L’estate ancora caldissima e il rialzo termico dell’acqua del mare hanno messo ko la produzione delle cozze tarantine del 2025. Gli allevatori, che rischiano di perdere tutto il lavoro fatto finora, parlano del 90% del seme destinato a diventare adulto a maggio-giugno dell’anno prossimo ormai perso a causa della temperatura troppo alta delle acque del mar Piccolo e, in parte del mar Grande. A Taranto le misurazioni effettuate nelle ultime settimane indicano un intervallo tra 29 e 32 gradi, incompatibile con la crescita e l’allevamento delle cozze che dovrebbero crescere in un ambiente con temperature tra 20 e 23 gradi. La produzione, di conseguenza, subirà una drastico ridimensionamento. Magari non sarà del 90%, ma certamente dovrebbe collocarsi in una forbice tra il 55 e il 70 secondo una media ponderata fatta dagli allevatori, molti dei quali puntano a compensare in parte le perdite attuali a fine settembre. In ogni caso il settore della mitilicoltura tarantina dovrà fronteggiare una situazione difficile a causa dei minori fatturati che alimentano una voce importante dell’economia locale. Una frangia di allevatori chiede se non sia il caso di chiedere lo stato di calamità e incontri con la Regione, a breve termine, per esaminare e affrontare questa problematica.

Il fenomeno

Con l’acqua sempre più calda – il Cnr di Taranto ha confermato che il fenomeno esiste ed è ricorrente – la produzione di mitili a Taranto sarà sempre possibile, ma nei limiti ambientali del mar Piccolo, pur tenendo conto delle diverse caratteristiche tra i due seni. Il primo raggiunge profondità di 10-11 metri ed è più dinamico del secondo, perché alimentato dal mar Grande attraverso il canale del ponte girevole e di porta Napoli; il secondo ha una profondità massima di 4-5 metri e l’acqua è quasi stagnante come in una palude. Le alte temperature influiscono sul tenore di ossigeno subacqueo fino a determinare condizioni di asfissia del prodotto. E più ce n’è immerso, più ossigeno viene consumato. Di qui la moria del seme.
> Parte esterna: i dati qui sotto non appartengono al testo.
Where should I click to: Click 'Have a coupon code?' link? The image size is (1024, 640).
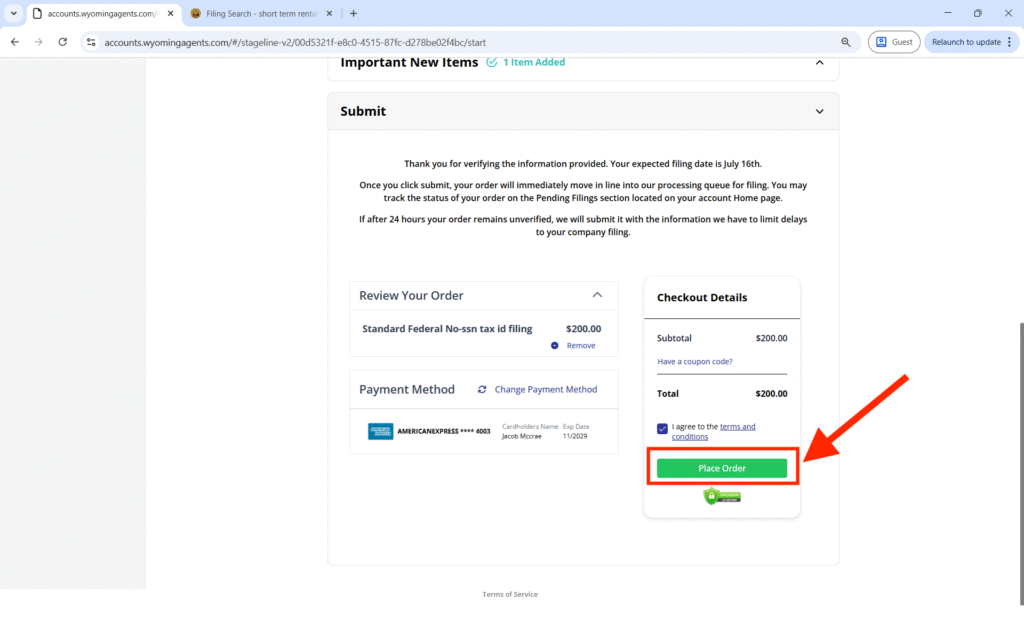pyautogui.click(x=694, y=361)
Quest’anno ha molto sofferto anche il mar Grande, la cui rada è più aperta verso gli apporti esterni. Le produzioni della zona della Tarantola sono in grave crisi. Un mese fa le associazioni Legacoop Agroalimentare Dipartimento Pesca, Agci Agrital Taranto, Confcooperative Taranto Federcoopesca, Unci Agroalimentare, Confcooperative Taranto Federcoopesca, Casaimpresa Confesercenti Taranto, Fai Cisl, Flai Cgil e Uila pesca, lanciarono un primo allarme. Rinnovarono la richiesta di realizzare in Mar Grande la prevista area di stoccaggio e la necessità di una cabina di regia attiva nell’affrontare la crisi e le problematiche ancora aperte.